BRIEF -> Please retype every one of the entries below word for word, keeping each line unchanged and in the same order.

ITEMS ->
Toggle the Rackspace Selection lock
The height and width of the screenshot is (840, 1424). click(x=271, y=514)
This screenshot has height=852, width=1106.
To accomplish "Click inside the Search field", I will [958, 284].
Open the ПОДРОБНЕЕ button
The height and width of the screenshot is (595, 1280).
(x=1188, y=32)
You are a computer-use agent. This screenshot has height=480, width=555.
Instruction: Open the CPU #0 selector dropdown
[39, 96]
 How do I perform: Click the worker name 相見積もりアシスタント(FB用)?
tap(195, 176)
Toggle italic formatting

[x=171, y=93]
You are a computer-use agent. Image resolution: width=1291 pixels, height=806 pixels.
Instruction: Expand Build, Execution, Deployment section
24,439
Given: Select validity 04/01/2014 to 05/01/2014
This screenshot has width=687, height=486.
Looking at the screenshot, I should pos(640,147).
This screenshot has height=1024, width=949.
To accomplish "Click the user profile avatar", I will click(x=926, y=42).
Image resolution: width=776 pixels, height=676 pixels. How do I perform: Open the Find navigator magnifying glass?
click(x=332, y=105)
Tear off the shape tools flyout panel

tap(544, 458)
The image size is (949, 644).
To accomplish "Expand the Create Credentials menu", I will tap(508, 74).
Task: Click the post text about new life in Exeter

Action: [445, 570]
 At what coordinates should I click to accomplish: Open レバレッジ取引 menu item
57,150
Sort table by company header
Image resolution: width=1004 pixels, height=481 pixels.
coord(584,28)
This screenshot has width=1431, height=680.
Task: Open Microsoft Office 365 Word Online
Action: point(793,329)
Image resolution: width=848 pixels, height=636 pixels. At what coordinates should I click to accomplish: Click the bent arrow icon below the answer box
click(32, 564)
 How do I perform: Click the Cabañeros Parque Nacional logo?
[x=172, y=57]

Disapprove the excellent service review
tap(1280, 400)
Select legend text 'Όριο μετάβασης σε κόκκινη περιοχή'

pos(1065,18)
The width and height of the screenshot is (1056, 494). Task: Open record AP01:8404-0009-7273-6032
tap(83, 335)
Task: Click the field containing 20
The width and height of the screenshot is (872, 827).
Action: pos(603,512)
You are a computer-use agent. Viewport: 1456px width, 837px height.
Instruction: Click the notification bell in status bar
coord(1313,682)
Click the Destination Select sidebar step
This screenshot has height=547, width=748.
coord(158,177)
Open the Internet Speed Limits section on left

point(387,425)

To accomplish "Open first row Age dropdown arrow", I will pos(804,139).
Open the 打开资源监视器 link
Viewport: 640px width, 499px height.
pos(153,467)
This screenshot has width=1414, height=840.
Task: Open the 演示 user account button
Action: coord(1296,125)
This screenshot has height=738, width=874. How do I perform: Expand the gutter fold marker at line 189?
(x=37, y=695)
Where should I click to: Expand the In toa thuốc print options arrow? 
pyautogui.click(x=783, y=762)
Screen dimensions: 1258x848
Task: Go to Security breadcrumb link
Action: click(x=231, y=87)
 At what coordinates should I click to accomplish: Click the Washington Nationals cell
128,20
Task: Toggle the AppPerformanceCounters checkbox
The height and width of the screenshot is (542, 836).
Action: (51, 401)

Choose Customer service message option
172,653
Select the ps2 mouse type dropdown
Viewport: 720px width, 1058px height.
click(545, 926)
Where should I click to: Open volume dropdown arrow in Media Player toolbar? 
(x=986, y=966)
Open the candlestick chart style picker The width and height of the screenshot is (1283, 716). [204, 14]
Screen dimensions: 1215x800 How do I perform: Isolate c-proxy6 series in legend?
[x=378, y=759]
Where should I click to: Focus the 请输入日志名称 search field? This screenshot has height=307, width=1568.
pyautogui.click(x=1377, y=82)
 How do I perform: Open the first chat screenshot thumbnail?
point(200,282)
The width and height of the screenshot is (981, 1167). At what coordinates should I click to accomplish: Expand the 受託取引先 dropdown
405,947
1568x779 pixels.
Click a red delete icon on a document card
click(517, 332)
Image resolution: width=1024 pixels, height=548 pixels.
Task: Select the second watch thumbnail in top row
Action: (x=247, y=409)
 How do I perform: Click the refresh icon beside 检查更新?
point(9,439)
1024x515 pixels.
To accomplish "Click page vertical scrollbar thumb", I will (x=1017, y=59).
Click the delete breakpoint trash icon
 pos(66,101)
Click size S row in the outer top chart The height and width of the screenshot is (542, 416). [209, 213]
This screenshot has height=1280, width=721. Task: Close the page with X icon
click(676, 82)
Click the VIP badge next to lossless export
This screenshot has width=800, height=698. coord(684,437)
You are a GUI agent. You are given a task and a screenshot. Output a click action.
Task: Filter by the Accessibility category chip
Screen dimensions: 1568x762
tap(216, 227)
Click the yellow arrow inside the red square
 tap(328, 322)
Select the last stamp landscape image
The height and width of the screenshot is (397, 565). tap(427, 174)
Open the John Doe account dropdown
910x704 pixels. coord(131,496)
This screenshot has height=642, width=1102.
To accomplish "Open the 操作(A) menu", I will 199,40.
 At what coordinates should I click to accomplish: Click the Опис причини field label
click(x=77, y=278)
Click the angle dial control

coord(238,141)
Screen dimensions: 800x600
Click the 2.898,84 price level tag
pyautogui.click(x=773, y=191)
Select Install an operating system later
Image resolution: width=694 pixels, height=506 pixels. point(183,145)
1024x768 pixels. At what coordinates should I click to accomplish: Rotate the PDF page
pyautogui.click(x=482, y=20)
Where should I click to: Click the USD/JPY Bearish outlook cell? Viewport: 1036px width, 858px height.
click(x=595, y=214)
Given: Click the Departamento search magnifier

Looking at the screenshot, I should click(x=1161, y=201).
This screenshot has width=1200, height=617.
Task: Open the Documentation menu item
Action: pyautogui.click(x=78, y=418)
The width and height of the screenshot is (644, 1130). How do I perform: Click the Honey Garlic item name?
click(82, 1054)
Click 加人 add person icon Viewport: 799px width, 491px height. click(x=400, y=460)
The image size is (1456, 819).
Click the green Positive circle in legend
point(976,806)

IN RESPONSE ->
Toggle the Rackspace Selection lock
The height and width of the screenshot is (840, 1424). click(x=271, y=514)
This screenshot has height=852, width=1106.
To accomplish "Click inside the Search field", I will [958, 284].
Open the ПОДРОБНЕЕ button
The height and width of the screenshot is (595, 1280).
(x=1188, y=32)
You are a computer-use agent. This screenshot has height=480, width=555.
Instruction: Open the CPU #0 selector dropdown
[39, 96]
 How do I perform: Click the worker name 相見積もりアシスタント(FB用)?
tap(195, 176)
Toggle italic formatting

[x=171, y=93]
You are a computer-use agent. Image resolution: width=1291 pixels, height=806 pixels.
Instruction: Expand Build, Execution, Deployment section
24,439
Given: Select validity 04/01/2014 to 05/01/2014
This screenshot has width=687, height=486.
Looking at the screenshot, I should pos(640,147).
This screenshot has height=1024, width=949.
To accomplish "Click the user profile avatar", I will click(x=926, y=42).
Image resolution: width=776 pixels, height=676 pixels. How do I perform: Open the Find navigator magnifying glass?
click(x=332, y=105)
Tear off the shape tools flyout panel

tap(544, 458)
The image size is (949, 644).
To accomplish "Expand the Create Credentials menu", I will tap(508, 74).
Task: Click the post text about new life in Exeter

Action: [445, 570]
 At what coordinates should I click to accomplish: Open レバレッジ取引 menu item
57,150
Sort table by company header
Image resolution: width=1004 pixels, height=481 pixels.
coord(584,28)
This screenshot has width=1431, height=680.
Task: Open Microsoft Office 365 Word Online
Action: point(793,329)
Image resolution: width=848 pixels, height=636 pixels. At what coordinates should I click to accomplish: Click the bent arrow icon below the answer box
click(32, 564)
 How do I perform: Click the Cabañeros Parque Nacional logo?
[x=172, y=57]

Disapprove the excellent service review
tap(1280, 400)
Select legend text 'Όριο μετάβασης σε κόκκινη περιοχή'

pos(1065,18)
The width and height of the screenshot is (1056, 494). Task: Open record AP01:8404-0009-7273-6032
tap(83, 335)
Task: Click the field containing 20
The width and height of the screenshot is (872, 827).
Action: pos(603,512)
You are a computer-use agent. Viewport: 1456px width, 837px height.
Instruction: Click the notification bell in status bar
coord(1313,682)
Click the Destination Select sidebar step
This screenshot has height=547, width=748.
coord(158,177)
Open the Internet Speed Limits section on left

point(387,425)

To accomplish "Open first row Age dropdown arrow", I will pos(804,139).
Open the 打开资源监视器 link
Viewport: 640px width, 499px height.
pos(153,467)
This screenshot has width=1414, height=840.
Task: Open the 演示 user account button
Action: coord(1296,125)
This screenshot has height=738, width=874. How do I perform: Expand the gutter fold marker at line 189?
(x=37, y=695)
Where should I click to: Expand the In toa thuốc print options arrow? 
pyautogui.click(x=783, y=762)
Screen dimensions: 1258x848
Task: Go to Security breadcrumb link
Action: click(x=231, y=87)
 At what coordinates should I click to accomplish: Click the Washington Nationals cell
128,20
Task: Toggle the AppPerformanceCounters checkbox
The height and width of the screenshot is (542, 836).
Action: (51, 401)

Choose Customer service message option
172,653
Select the ps2 mouse type dropdown
Viewport: 720px width, 1058px height.
click(545, 926)
Where should I click to: Open volume dropdown arrow in Media Player toolbar? 
(x=986, y=966)
Open the candlestick chart style picker The width and height of the screenshot is (1283, 716). [204, 14]
Screen dimensions: 1215x800 How do I perform: Isolate c-proxy6 series in legend?
[x=378, y=759]
Where should I click to: Focus the 请输入日志名称 search field? This screenshot has height=307, width=1568.
pyautogui.click(x=1377, y=82)
 How do I perform: Open the first chat screenshot thumbnail?
point(200,282)
The width and height of the screenshot is (981, 1167). At what coordinates should I click to accomplish: Expand the 受託取引先 dropdown
405,947
1568x779 pixels.
Click a red delete icon on a document card
click(517, 332)
Image resolution: width=1024 pixels, height=548 pixels.
Task: Select the second watch thumbnail in top row
Action: (x=247, y=409)
 How do I perform: Click the refresh icon beside 检查更新?
point(9,439)
1024x515 pixels.
To accomplish "Click page vertical scrollbar thumb", I will (x=1017, y=59).
Click the delete breakpoint trash icon
 pos(66,101)
Click size S row in the outer top chart The height and width of the screenshot is (542, 416). [209, 213]
This screenshot has height=1280, width=721. Task: Close the page with X icon
click(676, 82)
Click the VIP badge next to lossless export
This screenshot has width=800, height=698. coord(684,437)
You are a GUI agent. You are given a task and a screenshot. Output a click action.
Task: Filter by the Accessibility category chip
Screen dimensions: 1568x762
tap(216, 227)
Click the yellow arrow inside the red square
 tap(328, 322)
Select the last stamp landscape image
The height and width of the screenshot is (397, 565). tap(427, 174)
Open the John Doe account dropdown
910x704 pixels. coord(131,496)
This screenshot has height=642, width=1102.
To accomplish "Open the 操作(A) menu", I will 199,40.
 At what coordinates should I click to accomplish: Click the Опис причини field label
click(x=77, y=278)
Click the angle dial control

coord(238,141)
Screen dimensions: 800x600
Click the 2.898,84 price level tag
pyautogui.click(x=773, y=191)
Select Install an operating system later
Image resolution: width=694 pixels, height=506 pixels. point(183,145)
1024x768 pixels. At what coordinates should I click to accomplish: Rotate the PDF page
pyautogui.click(x=482, y=20)
Where should I click to: Click the USD/JPY Bearish outlook cell? Viewport: 1036px width, 858px height.
click(x=595, y=214)
Given: Click the Departamento search magnifier

Looking at the screenshot, I should click(x=1161, y=201).
This screenshot has width=1200, height=617.
Task: Open the Documentation menu item
Action: pyautogui.click(x=78, y=418)
The width and height of the screenshot is (644, 1130). How do I perform: Click the Honey Garlic item name?
click(82, 1054)
Click 加人 add person icon Viewport: 799px width, 491px height. click(x=400, y=460)
The image size is (1456, 819).
Click the green Positive circle in legend
point(976,806)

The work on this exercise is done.